Now, when you reach the first number greater than the maximum defined initially, you can be certain that any number that has a factor has been marked as not being a prime. What you end up with is a boolean array, where each index marked as false, represents a prime number.
You can probably get a much better description on wikipedia, but this is the jist of it. Hope it helps!
for ( int j = i+i; j < maxLimit; j += i ) //dont understand the point of this loop logically
sieve[j] = true; //testing if the value in the array is true again ?
This is not a testing, but rather a setting. This loop is setting all the items in the array with indexes multiple of i to true.
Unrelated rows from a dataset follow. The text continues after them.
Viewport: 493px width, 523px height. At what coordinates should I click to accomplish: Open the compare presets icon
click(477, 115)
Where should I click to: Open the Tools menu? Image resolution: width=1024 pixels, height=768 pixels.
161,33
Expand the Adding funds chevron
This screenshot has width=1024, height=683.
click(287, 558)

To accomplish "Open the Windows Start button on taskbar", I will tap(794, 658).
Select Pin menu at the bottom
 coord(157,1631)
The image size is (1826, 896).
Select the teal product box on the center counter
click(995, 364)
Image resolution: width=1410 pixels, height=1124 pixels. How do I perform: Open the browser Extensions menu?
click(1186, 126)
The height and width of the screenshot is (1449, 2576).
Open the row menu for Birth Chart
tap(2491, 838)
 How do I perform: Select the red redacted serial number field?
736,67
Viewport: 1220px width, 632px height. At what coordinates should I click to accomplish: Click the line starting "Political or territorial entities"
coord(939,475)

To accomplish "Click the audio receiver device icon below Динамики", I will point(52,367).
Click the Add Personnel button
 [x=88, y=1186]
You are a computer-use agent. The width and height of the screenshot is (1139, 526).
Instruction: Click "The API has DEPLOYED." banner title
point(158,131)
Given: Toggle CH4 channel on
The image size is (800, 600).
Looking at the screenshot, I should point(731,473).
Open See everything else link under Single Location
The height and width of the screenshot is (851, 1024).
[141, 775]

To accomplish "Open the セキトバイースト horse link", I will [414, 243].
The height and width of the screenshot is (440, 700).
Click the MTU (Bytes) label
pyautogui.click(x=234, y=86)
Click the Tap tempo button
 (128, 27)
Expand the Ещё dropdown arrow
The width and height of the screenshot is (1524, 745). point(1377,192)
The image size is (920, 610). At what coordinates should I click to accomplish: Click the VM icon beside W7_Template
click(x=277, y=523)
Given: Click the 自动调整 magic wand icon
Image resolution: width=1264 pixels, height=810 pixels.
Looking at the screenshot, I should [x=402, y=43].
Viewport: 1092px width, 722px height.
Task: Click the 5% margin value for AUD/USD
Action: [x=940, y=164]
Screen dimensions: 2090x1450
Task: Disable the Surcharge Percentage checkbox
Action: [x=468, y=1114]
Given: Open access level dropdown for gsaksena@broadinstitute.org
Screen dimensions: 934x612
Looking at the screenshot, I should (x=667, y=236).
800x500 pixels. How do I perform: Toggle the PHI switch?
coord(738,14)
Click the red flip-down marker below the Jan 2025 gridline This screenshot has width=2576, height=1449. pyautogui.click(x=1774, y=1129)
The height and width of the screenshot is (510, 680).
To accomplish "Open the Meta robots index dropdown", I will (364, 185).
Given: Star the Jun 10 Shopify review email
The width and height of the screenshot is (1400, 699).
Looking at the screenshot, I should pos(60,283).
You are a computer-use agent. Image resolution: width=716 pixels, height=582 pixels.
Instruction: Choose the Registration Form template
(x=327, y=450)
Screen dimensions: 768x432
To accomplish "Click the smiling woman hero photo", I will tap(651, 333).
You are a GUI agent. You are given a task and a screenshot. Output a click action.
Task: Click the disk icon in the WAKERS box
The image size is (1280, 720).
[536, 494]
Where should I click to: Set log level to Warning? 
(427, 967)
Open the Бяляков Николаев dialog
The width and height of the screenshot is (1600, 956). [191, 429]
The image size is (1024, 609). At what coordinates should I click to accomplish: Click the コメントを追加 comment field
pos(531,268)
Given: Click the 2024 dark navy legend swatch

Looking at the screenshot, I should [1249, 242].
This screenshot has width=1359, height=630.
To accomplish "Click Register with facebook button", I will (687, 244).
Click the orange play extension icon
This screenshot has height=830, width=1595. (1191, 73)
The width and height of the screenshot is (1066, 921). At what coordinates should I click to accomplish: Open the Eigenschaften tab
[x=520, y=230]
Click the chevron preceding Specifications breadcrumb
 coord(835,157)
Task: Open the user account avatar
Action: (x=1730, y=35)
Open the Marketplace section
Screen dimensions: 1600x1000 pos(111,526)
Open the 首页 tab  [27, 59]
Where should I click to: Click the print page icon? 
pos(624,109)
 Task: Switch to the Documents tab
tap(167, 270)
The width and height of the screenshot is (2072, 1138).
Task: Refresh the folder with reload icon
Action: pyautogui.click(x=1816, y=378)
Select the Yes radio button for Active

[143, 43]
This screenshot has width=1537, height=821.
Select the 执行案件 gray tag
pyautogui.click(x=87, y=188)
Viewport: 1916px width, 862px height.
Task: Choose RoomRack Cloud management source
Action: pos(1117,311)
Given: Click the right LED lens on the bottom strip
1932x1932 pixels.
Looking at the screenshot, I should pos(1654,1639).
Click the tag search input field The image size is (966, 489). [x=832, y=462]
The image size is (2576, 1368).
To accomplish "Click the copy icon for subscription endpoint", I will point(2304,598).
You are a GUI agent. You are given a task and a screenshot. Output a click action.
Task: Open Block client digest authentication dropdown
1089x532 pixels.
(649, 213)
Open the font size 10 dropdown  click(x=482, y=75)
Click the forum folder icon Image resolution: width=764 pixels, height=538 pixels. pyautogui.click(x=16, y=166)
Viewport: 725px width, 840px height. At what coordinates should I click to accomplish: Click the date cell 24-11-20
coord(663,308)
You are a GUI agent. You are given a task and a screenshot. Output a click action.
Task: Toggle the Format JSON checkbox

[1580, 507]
When i is 2, then the items 4, 6, 8 ... will be set to true. When i is 3, the items 6, 9, 12 ... will be set to true and so on.
And as you can deduce by the first if,
if ( sieve[i] == true ) continue;
... all the items that are true correspond to non-prime numbers.
I find the easiest way to understand something is to deconstruct it. Therefore, lets go through the loop a few times, shall we?
Dawn of the First Iteration
− 9999998 Values Remain −
i = 2
sieve[2] is false, so we keep going in the current iteration.
numberOfPrimes = 1 and thus we continue processing
Set every multiple of 2 to true in sieve[].
Dawn of the Second Iteration
− 9999997 Values Remain −
i = 3
sieve[3] is false, so we keep going in the current iteration.
numberOfPrimes = 2 and thus we continue processing
Set every multiple of 3 to true in sieve[].
Dawn of the Third Iteration
− 9999996 Values Remain −
i = 4
sieve[4] is true (from first iteration). Skip to next iteration.
etc... but in this case, the moon doesn't crash into Termina.
The loop in question isn't checking for true values, it's setting true values.
It's going through each multiple of the prime and marking it as non-prime up to maxLimit. You'll notice there's no other math in the code to determine what's prime and what's not.
This is the algorithm to find the prime numbers between 1 and the maximum limit given.
And the loop added 2nd is to make true for the number which is divisible by any other number. so for the first outer loop all the number divisible by two ll be set to true then divisible by 3 then by 4 and so on.. and the numbers for which the boolean array contains false are the prime numbers.